Copy out every line of the records in which "Gold" can be found.

Stored data:
[Start of Attachment]
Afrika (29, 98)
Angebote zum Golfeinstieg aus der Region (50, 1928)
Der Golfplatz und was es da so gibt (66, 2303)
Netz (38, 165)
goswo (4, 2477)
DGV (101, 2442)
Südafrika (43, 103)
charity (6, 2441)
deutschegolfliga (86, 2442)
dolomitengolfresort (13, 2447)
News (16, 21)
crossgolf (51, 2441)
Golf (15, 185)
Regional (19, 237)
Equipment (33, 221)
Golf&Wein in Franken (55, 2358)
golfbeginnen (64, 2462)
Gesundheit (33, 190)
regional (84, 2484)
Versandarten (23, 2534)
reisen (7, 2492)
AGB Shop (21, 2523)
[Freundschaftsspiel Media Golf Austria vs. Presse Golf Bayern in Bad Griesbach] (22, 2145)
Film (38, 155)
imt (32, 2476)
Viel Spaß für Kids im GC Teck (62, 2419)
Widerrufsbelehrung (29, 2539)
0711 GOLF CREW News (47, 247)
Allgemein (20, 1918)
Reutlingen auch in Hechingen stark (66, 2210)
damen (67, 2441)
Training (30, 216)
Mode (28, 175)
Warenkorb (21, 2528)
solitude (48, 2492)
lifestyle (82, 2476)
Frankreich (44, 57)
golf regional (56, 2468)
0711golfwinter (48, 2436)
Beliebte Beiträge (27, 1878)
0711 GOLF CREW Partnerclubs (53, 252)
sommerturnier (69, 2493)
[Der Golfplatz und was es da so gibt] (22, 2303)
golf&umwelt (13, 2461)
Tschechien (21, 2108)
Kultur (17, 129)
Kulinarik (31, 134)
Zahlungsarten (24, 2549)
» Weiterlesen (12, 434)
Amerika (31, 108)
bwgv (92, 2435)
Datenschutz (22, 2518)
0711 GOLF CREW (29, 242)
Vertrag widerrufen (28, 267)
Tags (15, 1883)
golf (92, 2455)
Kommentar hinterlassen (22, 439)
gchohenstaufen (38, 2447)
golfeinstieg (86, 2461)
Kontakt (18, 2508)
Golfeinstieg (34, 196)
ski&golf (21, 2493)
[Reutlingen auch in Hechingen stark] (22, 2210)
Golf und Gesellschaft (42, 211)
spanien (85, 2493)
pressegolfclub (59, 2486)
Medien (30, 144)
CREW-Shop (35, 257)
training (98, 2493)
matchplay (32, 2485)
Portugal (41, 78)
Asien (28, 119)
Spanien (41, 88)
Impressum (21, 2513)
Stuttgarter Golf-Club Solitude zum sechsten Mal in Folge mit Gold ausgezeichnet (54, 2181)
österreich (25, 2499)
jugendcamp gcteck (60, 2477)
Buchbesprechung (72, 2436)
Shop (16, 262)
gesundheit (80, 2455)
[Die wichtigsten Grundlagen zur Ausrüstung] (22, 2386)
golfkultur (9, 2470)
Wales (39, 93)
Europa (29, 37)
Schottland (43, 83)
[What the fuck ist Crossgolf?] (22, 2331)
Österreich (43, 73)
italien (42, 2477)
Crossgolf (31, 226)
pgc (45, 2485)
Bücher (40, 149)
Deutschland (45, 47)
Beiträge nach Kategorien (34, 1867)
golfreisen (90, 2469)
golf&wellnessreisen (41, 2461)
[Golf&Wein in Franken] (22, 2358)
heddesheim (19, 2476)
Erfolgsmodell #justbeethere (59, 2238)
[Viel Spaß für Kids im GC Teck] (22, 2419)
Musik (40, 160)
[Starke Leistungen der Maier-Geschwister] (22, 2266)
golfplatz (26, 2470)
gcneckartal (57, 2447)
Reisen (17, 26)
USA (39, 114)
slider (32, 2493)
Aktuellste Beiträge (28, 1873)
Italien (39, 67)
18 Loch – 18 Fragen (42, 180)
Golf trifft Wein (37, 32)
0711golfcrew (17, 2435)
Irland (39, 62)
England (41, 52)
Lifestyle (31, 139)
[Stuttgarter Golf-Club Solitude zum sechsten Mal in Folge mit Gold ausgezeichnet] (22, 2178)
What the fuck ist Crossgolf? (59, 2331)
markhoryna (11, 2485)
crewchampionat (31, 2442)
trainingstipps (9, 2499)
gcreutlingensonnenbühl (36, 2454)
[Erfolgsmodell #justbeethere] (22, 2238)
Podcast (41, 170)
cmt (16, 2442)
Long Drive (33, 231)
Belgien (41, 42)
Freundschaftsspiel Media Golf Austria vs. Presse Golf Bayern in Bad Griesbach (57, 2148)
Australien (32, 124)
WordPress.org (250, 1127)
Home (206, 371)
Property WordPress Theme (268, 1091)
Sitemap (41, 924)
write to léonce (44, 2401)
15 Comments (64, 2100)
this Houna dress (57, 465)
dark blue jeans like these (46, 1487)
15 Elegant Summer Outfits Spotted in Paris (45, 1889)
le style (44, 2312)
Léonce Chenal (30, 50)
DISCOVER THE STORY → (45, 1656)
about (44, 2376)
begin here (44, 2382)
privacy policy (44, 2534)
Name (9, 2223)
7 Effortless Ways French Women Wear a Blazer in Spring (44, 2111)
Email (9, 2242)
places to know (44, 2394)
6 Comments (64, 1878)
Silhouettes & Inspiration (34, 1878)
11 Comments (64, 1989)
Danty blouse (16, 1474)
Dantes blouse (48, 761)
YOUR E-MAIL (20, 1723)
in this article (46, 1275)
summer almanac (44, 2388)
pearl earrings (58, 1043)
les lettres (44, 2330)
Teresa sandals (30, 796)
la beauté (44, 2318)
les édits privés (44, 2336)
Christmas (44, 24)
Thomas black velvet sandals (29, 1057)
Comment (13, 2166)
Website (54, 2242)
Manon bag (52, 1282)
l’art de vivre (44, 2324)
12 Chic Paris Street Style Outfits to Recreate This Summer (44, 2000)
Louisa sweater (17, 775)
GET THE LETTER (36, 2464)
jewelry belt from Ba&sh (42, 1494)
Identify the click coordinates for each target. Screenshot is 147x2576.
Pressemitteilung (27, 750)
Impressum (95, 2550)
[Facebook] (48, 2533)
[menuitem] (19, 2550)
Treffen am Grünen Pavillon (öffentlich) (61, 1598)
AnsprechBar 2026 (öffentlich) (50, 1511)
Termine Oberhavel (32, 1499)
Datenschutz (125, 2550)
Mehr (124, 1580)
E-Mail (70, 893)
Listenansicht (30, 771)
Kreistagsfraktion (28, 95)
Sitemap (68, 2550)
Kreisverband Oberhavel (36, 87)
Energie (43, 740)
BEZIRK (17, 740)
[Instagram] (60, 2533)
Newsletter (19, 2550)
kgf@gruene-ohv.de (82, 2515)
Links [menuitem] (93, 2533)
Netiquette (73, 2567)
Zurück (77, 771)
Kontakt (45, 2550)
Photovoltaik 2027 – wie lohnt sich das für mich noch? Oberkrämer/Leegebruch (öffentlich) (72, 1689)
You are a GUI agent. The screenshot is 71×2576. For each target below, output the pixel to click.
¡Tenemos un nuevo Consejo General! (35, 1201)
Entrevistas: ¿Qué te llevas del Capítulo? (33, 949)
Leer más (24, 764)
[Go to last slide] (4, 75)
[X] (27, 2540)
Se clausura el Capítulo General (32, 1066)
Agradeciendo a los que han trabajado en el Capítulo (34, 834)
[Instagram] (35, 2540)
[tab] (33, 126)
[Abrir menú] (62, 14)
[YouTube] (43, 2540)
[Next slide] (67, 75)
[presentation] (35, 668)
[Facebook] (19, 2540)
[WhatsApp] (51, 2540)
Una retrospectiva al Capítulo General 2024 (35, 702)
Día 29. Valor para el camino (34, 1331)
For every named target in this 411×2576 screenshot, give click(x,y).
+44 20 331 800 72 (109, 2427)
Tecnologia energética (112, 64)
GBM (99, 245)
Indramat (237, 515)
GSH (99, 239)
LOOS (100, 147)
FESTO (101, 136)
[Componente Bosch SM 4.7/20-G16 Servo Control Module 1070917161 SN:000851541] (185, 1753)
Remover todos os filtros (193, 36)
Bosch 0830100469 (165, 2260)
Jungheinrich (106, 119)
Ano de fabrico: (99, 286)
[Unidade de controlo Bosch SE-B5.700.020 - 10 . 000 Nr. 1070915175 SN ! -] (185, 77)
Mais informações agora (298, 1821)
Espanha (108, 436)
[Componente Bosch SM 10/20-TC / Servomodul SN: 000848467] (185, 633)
[End of Attachment]
Answer box
Stuttgarter Golf-Club Solitude zum sechsten Mal in Folge mit Gold ausgezeichnet (54, 2181)
[Stuttgarter Golf-Club Solitude zum sechsten Mal in Folge mit Gold ausgezeichnet] (22, 2178)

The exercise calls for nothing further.